* **Supplied text**:
◆ ◆ ◆

2025년 2월 18일
Native Sparse Attention: Hardware-Aligned and Natively Trainable Sparse Attention
(Jingyang Yuan, Huazuo Gao, Damai Dai, Junyu Luo, Liang Zhao, Zhengyan Zhang, Zhenda Xie, Y. X. Wei, Lean Wang, Zhiping Xiao, Yuqing Wang, Chong Ruan, Ming Zhang, Wenfeng Liang, Wangding Zeng)
Long-context modeling is crucial for next-generation language models, yet the high computational cost of standard attention mechanisms poses significant computational challenges. Sparse attention offers a promising direction for improving efficiency while maintaining model capabilities. We present NSA, a Natively trainable Sparse Attention mechanism that integrates algorithmic innovations with hardware-aligned optimizations to achieve efficient long-context modeling. NSA employs a dynamic hierarchical sparse strategy, combining coarse-grained token compression with fine-grained token selection to preserve both global context awareness and local precision. Our approach advances sparse attention design with two key innovations: (1) We achieve substantial speedups through arithmetic intensity-balanced algorithm design, with implementation optimizations for modern hardware. (2) We enable end-to-end training, reducing pretraining computation without sacrificing model performance. As shown in Figure 1, experiments show the model pretrained with NSA maintains or exceeds Full Attention models across general benchmarks, long-context tasks, and instruction-based reasoning. Meanwhile, NSA achieves substantial speedups over Full Attention on 64k-length sequences across decoding, forward propagation, and backward propagation, validating its efficiency throughout the model lifecycle.
DeepSeek은 Sparse Attention을 태클하고 있었군요. Token Pooling, Top-K Block Selection, Sliding Window의 조합이네요. DeepSeek V3에서 미래에 Long Context 문제를 태클할 것이라고 했었는데 예상하지 못했던 방향이네요. Sparse Attention을 다시 생각해보는 것이 좋을지도 모르겠습니다. (https://arxiv.org/abs/2502.12082)
DeepSeek has been tackling sparse attention. They're using a combination of token pooling, top-K block selection, and sliding window. In their DeepSeek V3 paper, they mentioned they would address long context problems in the future, but this approach wasn't what I expected. It might be worth reconsidering sparse attention. (https://arxiv.org/abs/2502.12082)

◆ ◆ ◆

* **Extracted data**:

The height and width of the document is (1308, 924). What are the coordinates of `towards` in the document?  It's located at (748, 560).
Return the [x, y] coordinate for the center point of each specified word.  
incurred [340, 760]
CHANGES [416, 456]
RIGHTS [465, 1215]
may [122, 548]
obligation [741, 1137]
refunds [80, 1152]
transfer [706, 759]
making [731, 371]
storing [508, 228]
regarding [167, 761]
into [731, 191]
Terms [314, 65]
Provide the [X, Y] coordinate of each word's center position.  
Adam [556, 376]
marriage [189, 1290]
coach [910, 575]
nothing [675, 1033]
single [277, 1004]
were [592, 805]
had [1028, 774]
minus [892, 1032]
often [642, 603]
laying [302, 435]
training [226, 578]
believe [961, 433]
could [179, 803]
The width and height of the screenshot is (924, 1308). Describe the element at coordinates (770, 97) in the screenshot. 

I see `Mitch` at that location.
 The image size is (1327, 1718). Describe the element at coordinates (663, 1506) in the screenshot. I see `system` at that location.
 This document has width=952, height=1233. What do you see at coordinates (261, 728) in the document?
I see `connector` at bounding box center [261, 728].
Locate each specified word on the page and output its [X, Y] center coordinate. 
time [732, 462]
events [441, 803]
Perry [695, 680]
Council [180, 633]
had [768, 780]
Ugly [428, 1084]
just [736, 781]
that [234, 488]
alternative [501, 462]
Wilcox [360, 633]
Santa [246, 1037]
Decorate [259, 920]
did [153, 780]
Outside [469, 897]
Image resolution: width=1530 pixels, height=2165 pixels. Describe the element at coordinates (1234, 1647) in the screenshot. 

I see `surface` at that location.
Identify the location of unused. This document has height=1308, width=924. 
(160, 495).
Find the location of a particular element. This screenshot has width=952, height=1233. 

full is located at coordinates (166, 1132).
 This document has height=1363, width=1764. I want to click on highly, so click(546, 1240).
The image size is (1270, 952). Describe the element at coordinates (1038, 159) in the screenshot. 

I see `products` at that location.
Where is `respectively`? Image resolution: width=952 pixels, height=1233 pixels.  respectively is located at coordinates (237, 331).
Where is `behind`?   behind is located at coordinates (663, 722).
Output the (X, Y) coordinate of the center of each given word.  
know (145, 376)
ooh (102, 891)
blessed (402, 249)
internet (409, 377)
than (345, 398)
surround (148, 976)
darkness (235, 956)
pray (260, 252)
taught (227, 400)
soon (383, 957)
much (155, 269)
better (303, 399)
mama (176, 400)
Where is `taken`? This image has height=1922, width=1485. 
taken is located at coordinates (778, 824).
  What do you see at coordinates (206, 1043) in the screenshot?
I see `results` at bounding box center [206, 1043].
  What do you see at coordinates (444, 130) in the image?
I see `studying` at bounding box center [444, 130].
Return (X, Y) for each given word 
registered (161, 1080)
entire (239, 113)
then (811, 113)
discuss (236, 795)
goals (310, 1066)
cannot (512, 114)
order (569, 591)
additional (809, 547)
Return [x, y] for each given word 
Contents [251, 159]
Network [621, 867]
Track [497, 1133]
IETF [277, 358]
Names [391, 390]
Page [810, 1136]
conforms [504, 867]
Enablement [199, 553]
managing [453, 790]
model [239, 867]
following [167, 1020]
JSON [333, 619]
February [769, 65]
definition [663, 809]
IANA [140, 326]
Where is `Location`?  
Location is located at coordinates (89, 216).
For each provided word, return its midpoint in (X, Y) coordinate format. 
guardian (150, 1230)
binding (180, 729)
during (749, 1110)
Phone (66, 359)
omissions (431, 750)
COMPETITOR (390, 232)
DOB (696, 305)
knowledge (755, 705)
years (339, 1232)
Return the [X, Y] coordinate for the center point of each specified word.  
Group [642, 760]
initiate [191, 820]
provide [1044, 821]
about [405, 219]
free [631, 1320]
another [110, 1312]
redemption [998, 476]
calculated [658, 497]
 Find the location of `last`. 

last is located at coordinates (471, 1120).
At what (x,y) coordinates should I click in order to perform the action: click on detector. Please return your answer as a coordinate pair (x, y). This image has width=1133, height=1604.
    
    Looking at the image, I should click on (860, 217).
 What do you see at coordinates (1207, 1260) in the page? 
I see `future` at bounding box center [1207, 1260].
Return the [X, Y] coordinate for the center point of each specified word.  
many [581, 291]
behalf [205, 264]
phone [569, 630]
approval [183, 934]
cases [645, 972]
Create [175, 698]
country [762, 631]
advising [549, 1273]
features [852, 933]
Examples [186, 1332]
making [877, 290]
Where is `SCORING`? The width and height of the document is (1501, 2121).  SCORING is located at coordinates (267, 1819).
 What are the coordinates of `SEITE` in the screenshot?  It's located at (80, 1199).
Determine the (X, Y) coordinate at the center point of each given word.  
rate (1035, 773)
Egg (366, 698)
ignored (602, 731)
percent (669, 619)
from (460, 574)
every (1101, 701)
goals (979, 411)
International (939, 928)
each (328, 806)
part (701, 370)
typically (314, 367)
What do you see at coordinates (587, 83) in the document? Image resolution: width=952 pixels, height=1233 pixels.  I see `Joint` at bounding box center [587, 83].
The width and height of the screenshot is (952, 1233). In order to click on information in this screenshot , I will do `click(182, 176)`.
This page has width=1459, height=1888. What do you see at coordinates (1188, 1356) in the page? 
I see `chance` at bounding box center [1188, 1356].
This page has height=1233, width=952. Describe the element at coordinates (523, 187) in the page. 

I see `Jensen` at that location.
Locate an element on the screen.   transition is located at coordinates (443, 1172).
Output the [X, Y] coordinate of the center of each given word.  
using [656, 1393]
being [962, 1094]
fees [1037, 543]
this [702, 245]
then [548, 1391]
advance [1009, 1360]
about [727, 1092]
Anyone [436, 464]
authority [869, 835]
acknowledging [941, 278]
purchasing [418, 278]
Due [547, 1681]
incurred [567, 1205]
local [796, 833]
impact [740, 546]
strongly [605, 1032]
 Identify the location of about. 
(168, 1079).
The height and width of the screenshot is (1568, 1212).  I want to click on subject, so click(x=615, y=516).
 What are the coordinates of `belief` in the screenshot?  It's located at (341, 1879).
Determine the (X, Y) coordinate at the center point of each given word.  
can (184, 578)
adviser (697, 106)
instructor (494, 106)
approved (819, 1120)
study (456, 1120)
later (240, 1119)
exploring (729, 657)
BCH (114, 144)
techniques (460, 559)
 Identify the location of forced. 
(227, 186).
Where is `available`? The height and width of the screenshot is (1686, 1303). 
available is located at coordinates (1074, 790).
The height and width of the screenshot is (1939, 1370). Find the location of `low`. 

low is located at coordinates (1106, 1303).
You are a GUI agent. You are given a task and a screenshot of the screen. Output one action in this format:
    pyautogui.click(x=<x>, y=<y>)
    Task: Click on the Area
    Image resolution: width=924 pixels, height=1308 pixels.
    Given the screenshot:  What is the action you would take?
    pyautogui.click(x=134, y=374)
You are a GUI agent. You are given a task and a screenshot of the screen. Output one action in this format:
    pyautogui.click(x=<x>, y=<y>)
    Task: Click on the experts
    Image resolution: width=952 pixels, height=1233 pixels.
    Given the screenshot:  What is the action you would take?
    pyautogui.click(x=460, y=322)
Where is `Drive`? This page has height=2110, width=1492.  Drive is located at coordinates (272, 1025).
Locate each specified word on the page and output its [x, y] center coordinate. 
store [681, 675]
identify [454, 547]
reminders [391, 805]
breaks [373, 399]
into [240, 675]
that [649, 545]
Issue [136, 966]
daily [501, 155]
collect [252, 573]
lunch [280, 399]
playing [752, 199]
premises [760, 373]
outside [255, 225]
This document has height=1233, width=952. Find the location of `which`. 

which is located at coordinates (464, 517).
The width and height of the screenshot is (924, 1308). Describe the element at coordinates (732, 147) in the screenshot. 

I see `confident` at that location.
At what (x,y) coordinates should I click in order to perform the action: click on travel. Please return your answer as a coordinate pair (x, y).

◆ ◆ ◆

* **Tasks for this exercise**:
- 1) Using the text on Native Sparse Attention, decide whether each statement agrees with it, answering yes or no and quoting the deciding words. (a) NSA pairs coarse-grained token compression with fine-grained token selection. (b) The reported speedups over Full Attention were measured on 128k-length sequences. (c) The approach matched what the writer expected after the DeepSeek V3 paper.
- 2) Carry on the text on Native Sparse Attention past its final sentence.

* **Answers**:
- 1)
(a) Yes: "combining coarse-grained token compression with fine-grained token selection"
(b) No: "substantial speedups over Full Attention on 64k-length sequences"
(c) No: "this approach wasn't what I expected"

- 2)
#sparsity #efficiency #efficient-training
LLMs on the Line: Data Determines Loss-to-Loss Scaling Laws
(Prasanna Mayilvahanan, Thaddäus Wiedemer, Sayak Mallick, Matthias Bethge, Wieland Brendel)
Scaling laws guide the development of large language models (LLMs) by offering estimates for the optimal balance of model size, tokens, and compute. More recently, loss-to-loss scaling laws that relate losses across pretraining datasets and downstream tasks have emerged as a powerful tool for understanding and improving LLM performance. In this work, we investigate which factors most strongly influence loss-to-loss scaling. Our experiments reveal that the pretraining data and tokenizer determine the scaling trend. In contrast, model size, optimization hyperparameters, and even significant architectural differences, such as between transformer-based models like Llama and state-space models like Mamba, have limited impact. Consequently, practitioners should carefully curate suitable pretraining datasets for optimal downstream performance, while architectures and other settings can be freely optimized for training efficiency.
Loss-to-Loss Scaling Law를 프리트레이닝 데이터나 아키텍처의 비교에 사용해봤군요. (https://arxiv.org/abs/2411.12925) 역시나 프리트레이닝 데이터의 차이가 가장 주효합니다. 다만 토크나이저에 따른 차이는 여러 요인들을 고려해야 하지 않을까 싶네요.
The authors applied loss-to-loss scaling laws to compare pretraining data and architectures (https://arxiv.org/abs/2411.12925). As expected, differences in pretraining data have the most significant impact. However, I think the differences observed between tokenizers might involve several factors that need to be considered.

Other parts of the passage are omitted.